Standard Test Method for Determination of Hydrocarbon Types in Waste Plastic Process Oil Using Gas Chromatography with Vacuum Ultraviolet Absorption Spectroscopy Detection (GC-VUV)

Standard Test Method for Determination of Hydrocarbon Types in Waste Plastic Process Oil Using Gas Chromatography with Vacuum Ultraviolet Absorption Spectroscopy Detection (GC-VUV)

SIGNIFICANCE AND USE
5.1 The determination of WPPO composition is useful in optimization of process variables, diagnosing unit performance, and in evaluating the effect of changes in waste plastic composition on WPPO performance properties.  
5.1.1 Aromatics and olefin hydrocarbon type analysis, including sub-classes, may be useful for evaluating suitability of WPPO as a feedstock for further processing.
SCOPE
1.1 This test method covers a standard procedure for the determination of hydrocarbon types (saturates, olefins, styrenes, aromatics and polyaromatics) of waste plastic process oil (WPPO) from chemical or thermal processes using gas chromatography and vacuum ultraviolet absorption spectroscopy detection (GC-VUV).  
1.1.1 This test method is applicable for plastic recycling and circular schemes including wide range density material from polyethylene and polypropylene.  
1.1.2 The test method is applicable to waste plastic process oil having a final boiling point of 545 °C or lower at atmospheric pressure as measured by this test or Test Method D2887. This test method is limited to samples having a boiling range greater than 36 °C, and having a vapor pressure sufficiently low to permit sampling at ambient temperature.  
1.1.3 WPPOs with initial boiling points less than nC5 (36 °C) and final boiling point less than nC15 (271 °C) may be analyzed by Test Method D8369.  
1.1.4 Appendix X3 is applicable to waste plastic process oils that are predominantly hydrocarbons in the boiling range of pentane, nC5 (36 °C) to tetrahexacontane, nC64 (629 °C).  
1.2 Concentrations of group type totals are determined by percent mass or percent volume. The applicable working ranges are as follows:    
Total Aromatics  
%Mass  
1 to 50  
Monoaromatics  
%Mass  
1 to 50  
Diaromatics  
%Mass  
1 to 15  
Tri-plus aromatics  
%Mass  
0.5 to 5  
PAH  
%Mass  
0.5 to 15  
Saturates  
%Mass  
5 to 99  
Olefins  
%Mass  
1 to 80  
Conjugated diolefins  
%Mass  
0.2 to 5  
Styrenes  
%Mass  
0.2 to 5The final precision concentration ranges will be defined by a future ILS.  
1.2.1 Saturates totals are the result of the summation of normal paraffins, isoparaffins, and naphthenes.
_ _ _ _ _ _ _
### Problem 1
Answer these questions about the GC-VUV test method text.
(a) What final boiling point must waste plastic process oil have for this test method to apply?
(b) What is the working range for saturates, in percent mass?
(c) Which components are summed to give saturates totals?
### Problem 2
Reproduce the part of the GC-VUV test method text starting at "1.1.1 This test" and ending at "polyethylene and polypropylene.".

### Exercise data
_ _ _ _ _ _ _
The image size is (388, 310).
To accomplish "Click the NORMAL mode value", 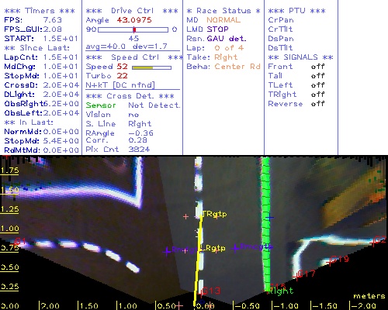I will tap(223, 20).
_ _ _ _ _ _ _
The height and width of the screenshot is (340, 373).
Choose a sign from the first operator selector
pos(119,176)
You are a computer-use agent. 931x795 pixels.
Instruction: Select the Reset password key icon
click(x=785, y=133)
_ _ _ _ _ _ _
### Exercise result 1
(a) A final boiling point of 545 °C or lower at atmospheric pressure
(b) 5 to 99
(c) Normal paraffins, isoparaffins, and naphthenes

### Exercise result 2
1.1.1 This test method is applicable for plastic recycling and circular schemes including wide range density material from polyethylene and polypropylene.